----- Study text -----

Population (June 2025)
- • Total: 980
- • Density: 130/km^{2} (340/sq mi)
- Time zone: UTC+12 (NZST)
- • Summer (DST): UTC+13 (NZDT)
- Postcode: 4077
- Area code: 06

= Tolaga Bay =

Town in Gisborne District, New Zealand

Tolaga Bay (Ūawa) is both a bay and small town on the East Coast of New Zealand's North Island located 45 kilometres northeast of Gisborne and 30 kilometres south of Tokomaru Bay.

The region around the bay is rugged and remote, and for many years the only access to the town was by boat. Because the bay is shallow, a long wharf – the second longest in New Zealand (600m) after the Tiwai Point wharf at Bluff (1,500m) – was built in the 1920s to accommodate visiting vessels. The last cargo ship to use the wharf loaded a cargo of maize in 1967.

----- Supplied data -----

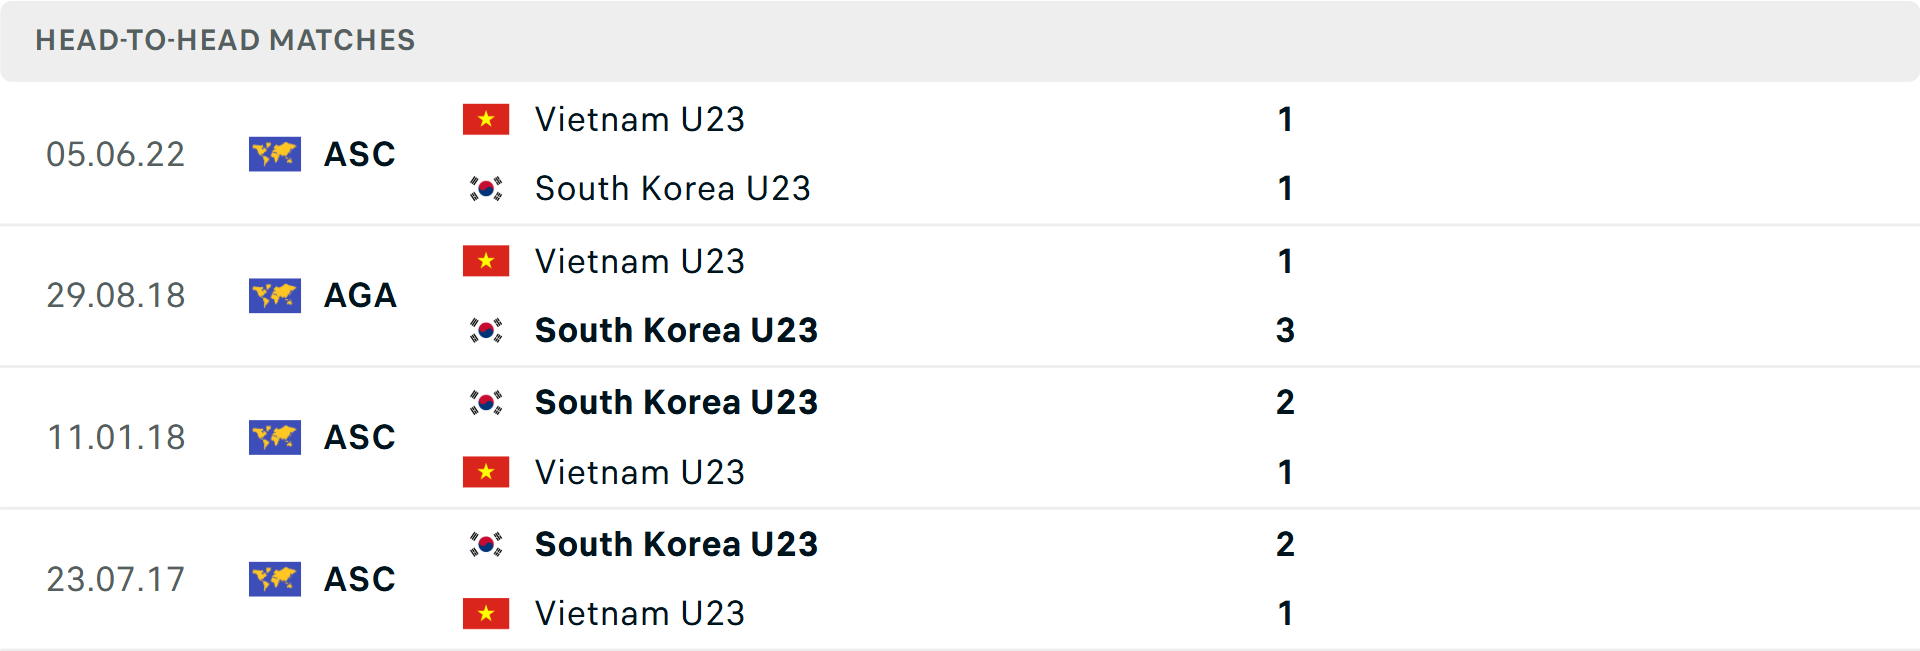Click the Head-to-Head Matches header
The width and height of the screenshot is (1920, 651).
(225, 40)
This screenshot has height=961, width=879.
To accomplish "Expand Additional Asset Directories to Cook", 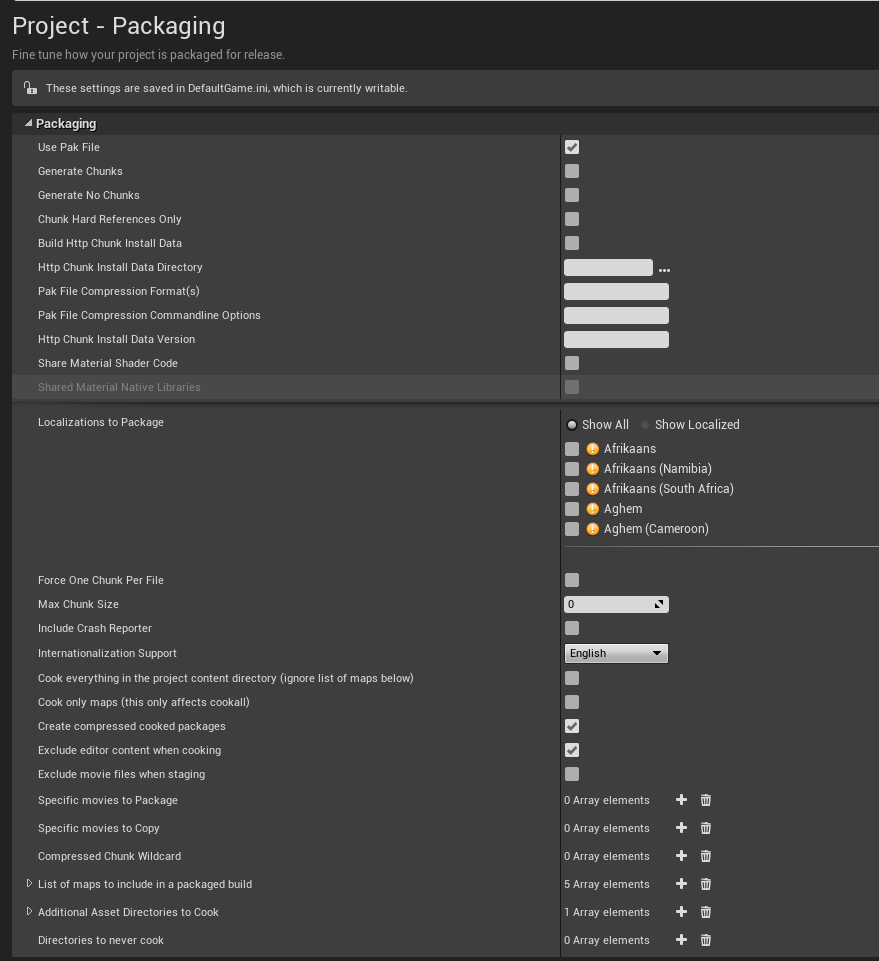I will [x=29, y=911].
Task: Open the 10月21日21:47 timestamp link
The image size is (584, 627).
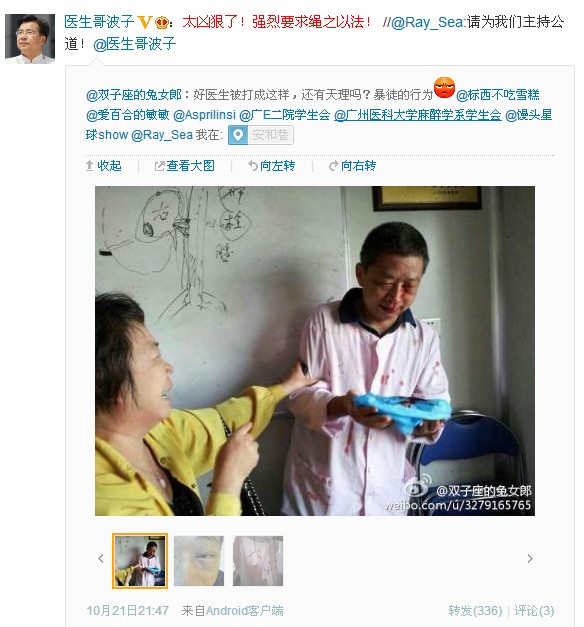Action: click(128, 611)
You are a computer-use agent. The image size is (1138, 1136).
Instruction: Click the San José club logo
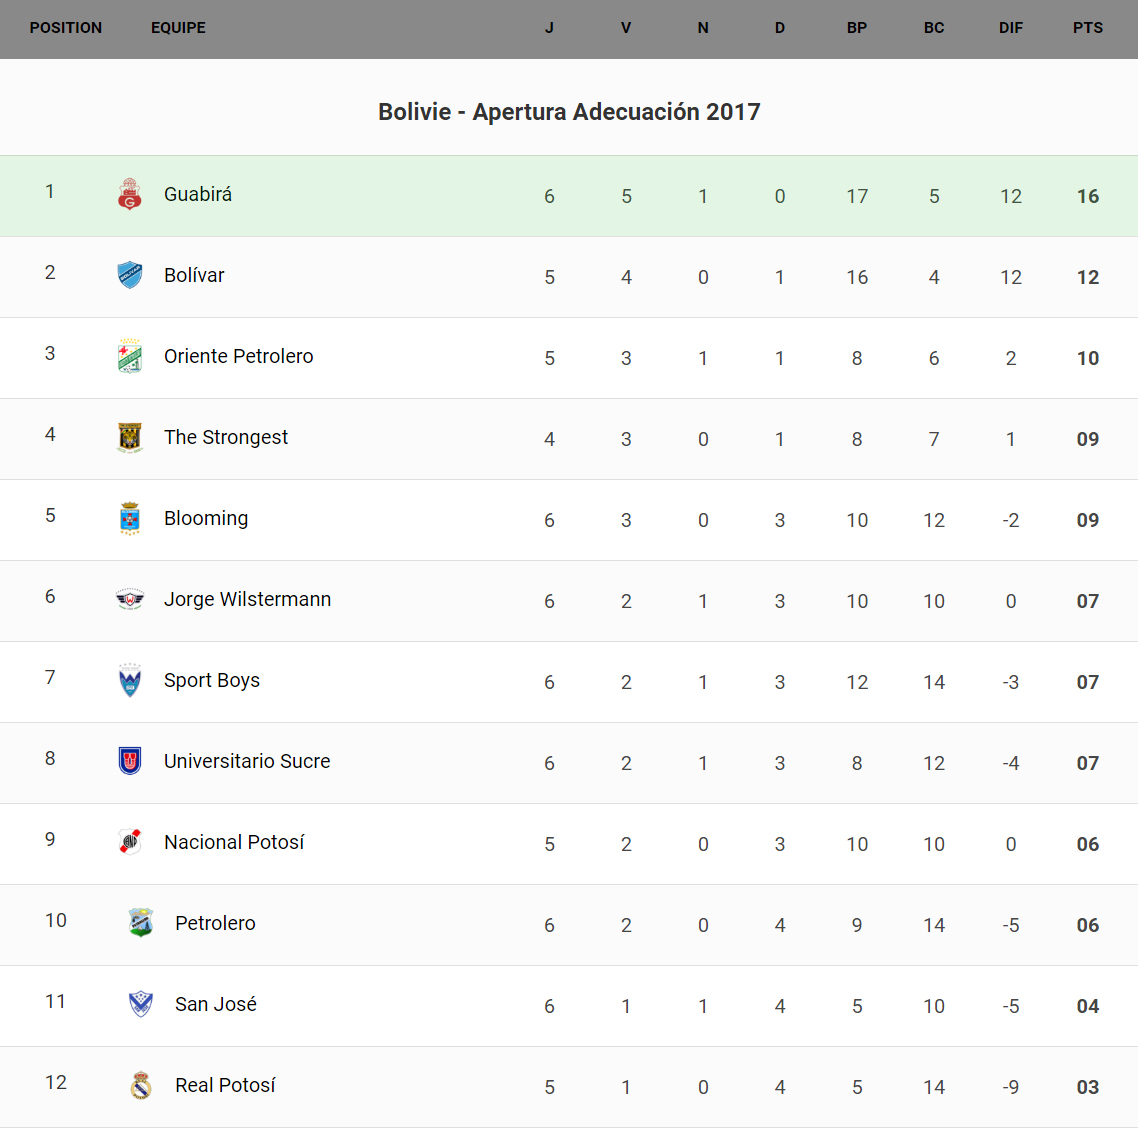pos(141,1004)
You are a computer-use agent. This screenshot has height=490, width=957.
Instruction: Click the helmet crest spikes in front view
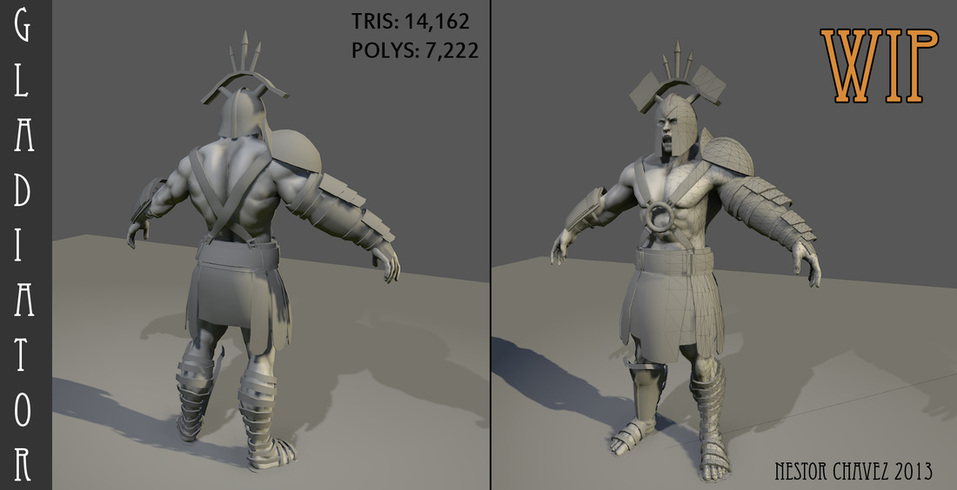pyautogui.click(x=679, y=65)
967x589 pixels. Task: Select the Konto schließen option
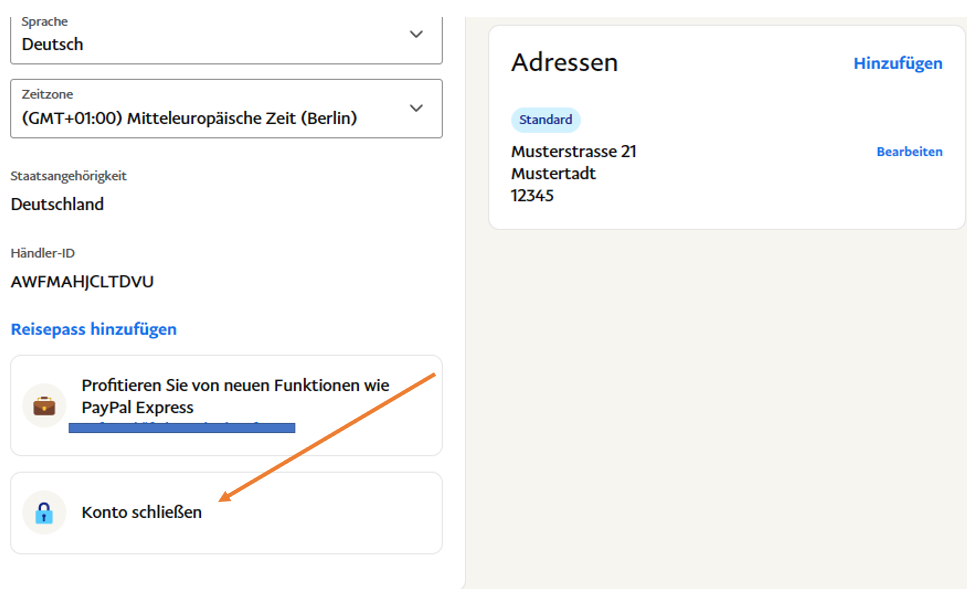tap(142, 513)
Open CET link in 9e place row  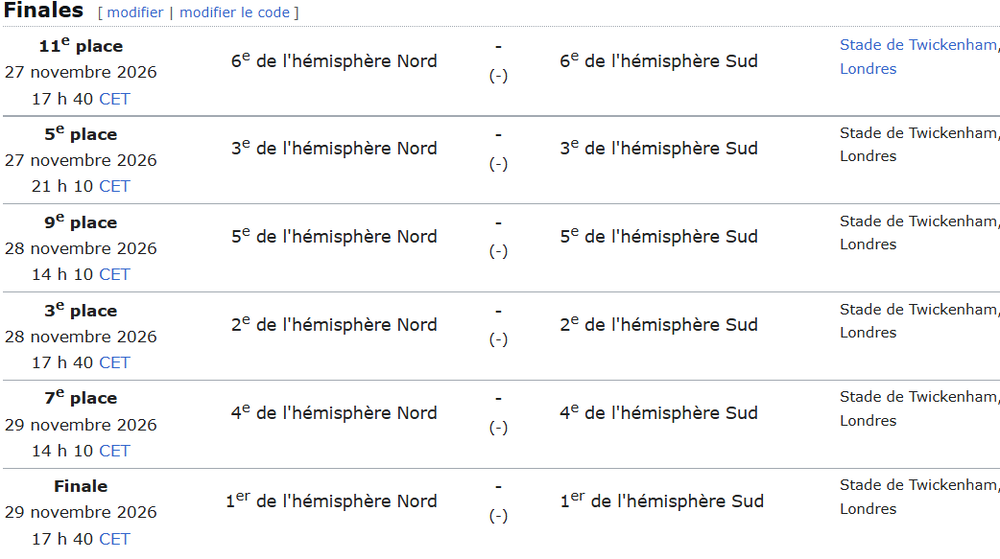pyautogui.click(x=115, y=274)
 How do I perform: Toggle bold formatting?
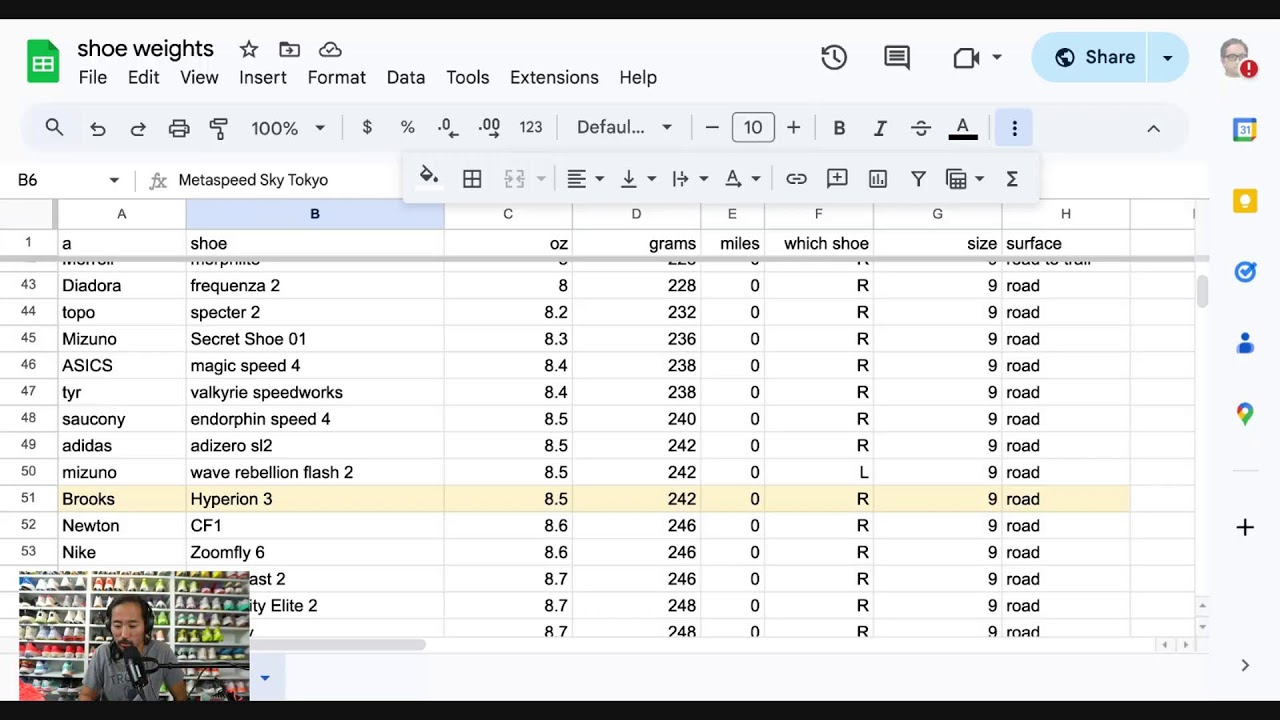(839, 128)
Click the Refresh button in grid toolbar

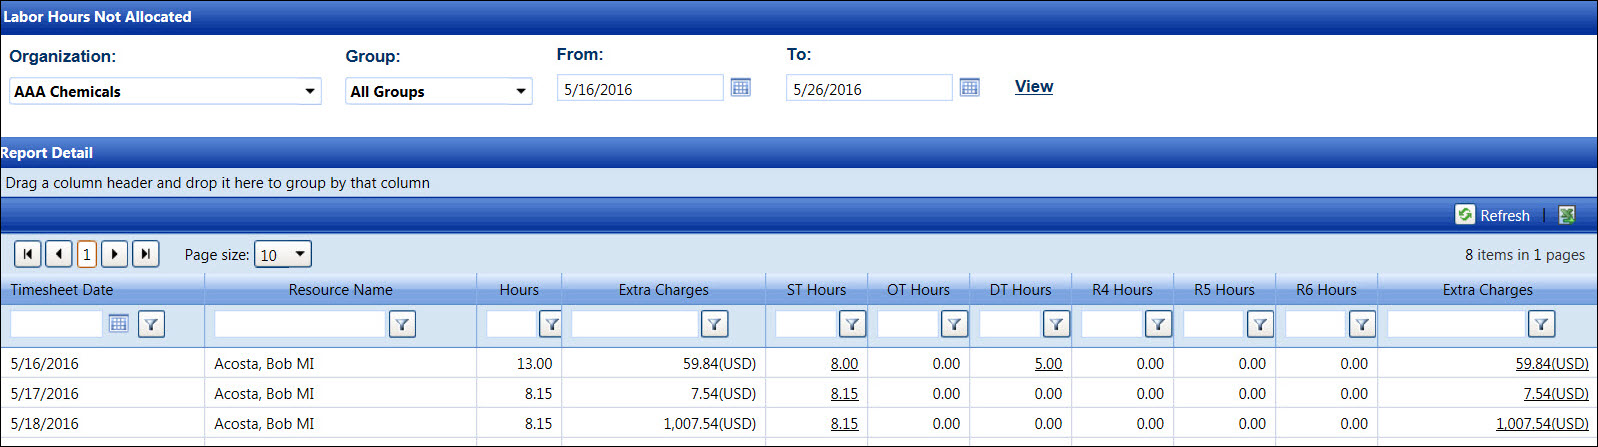tap(1493, 215)
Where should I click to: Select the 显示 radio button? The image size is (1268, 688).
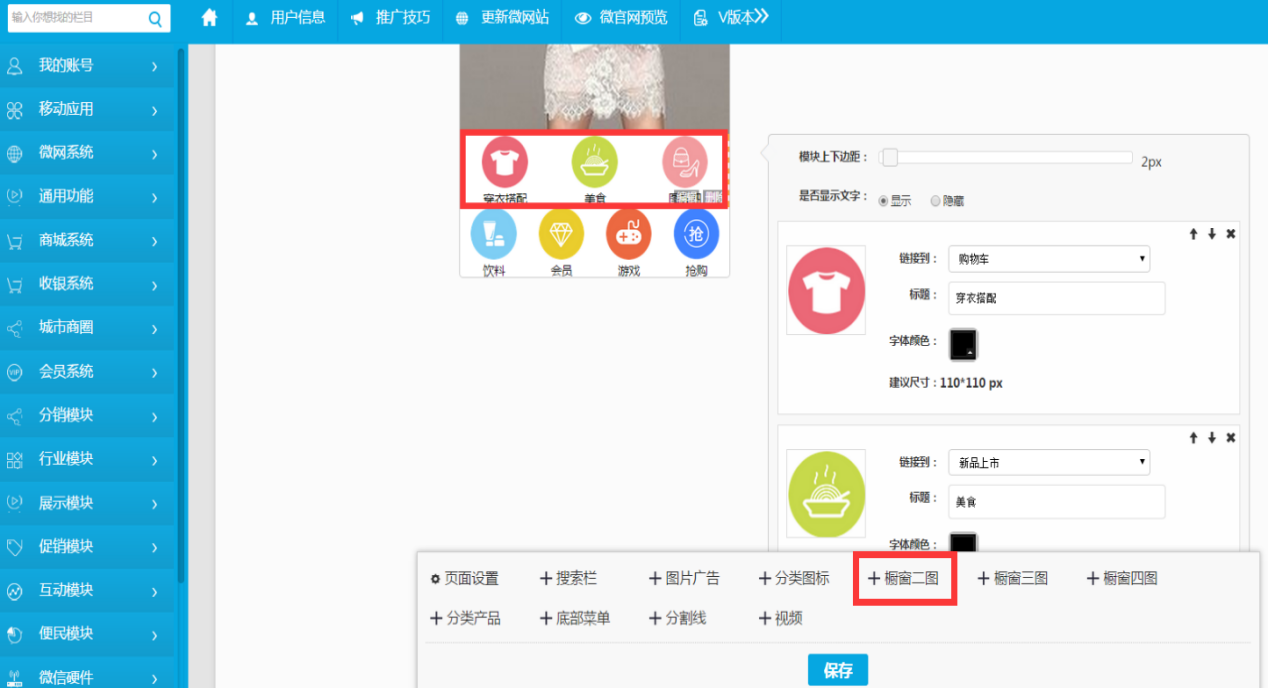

-----

Assigned task 1 | Rewrite the Tolaga Bay text starting with "- Time zone: UTC+12" and going on through "maize in 1967.", replacing "maize" with "corn".
Assigned task 2 |
Decide whether each statement agrees with the Tolaga Bay text. Answer yes or no, and quote the deciding words.
(a) The town lies 45 kilometers northeast of Gisborne.
(b) The long wharf at Tolaga Bay was built in the 1950s.
(c) The Tolaga Bay wharf is the longest wharf in New Zealand.

Reply 1 |
- Time zone: UTC+12 (NZST)
- • Summer (DST): UTC+13 (NZDT)
- Postcode: 4077
- Area code: 06

= Tolaga Bay =

Town in Gisborne District, New Zealand

Tolaga Bay (Ūawa) is both a bay and small town on the East Coast of New Zealand's North Island located 45 kilometres northeast of Gisborne and 30 kilometres south of Tokomaru Bay.

The region around the bay is rugged and remote, and for many years the only access to the town was by boat. Because the bay is shallow, a long wharf – the second longest in New Zealand (600m) after the Tiwai Point wharf at Bluff (1,500m) – was built in the 1920s to accommodate visiting vessels. The last cargo ship to use the wharf loaded a cargo of corn in 1967.

Reply 2 |
(a) Yes: "located 45 kilometres northeast of Gisborne"
(b) No: "was built in the 1920s to accommodate visiting vessels"
(c) No: "the second longest in New Zealand (600m) after the Tiwai Point wharf at Bluff (1,500m)"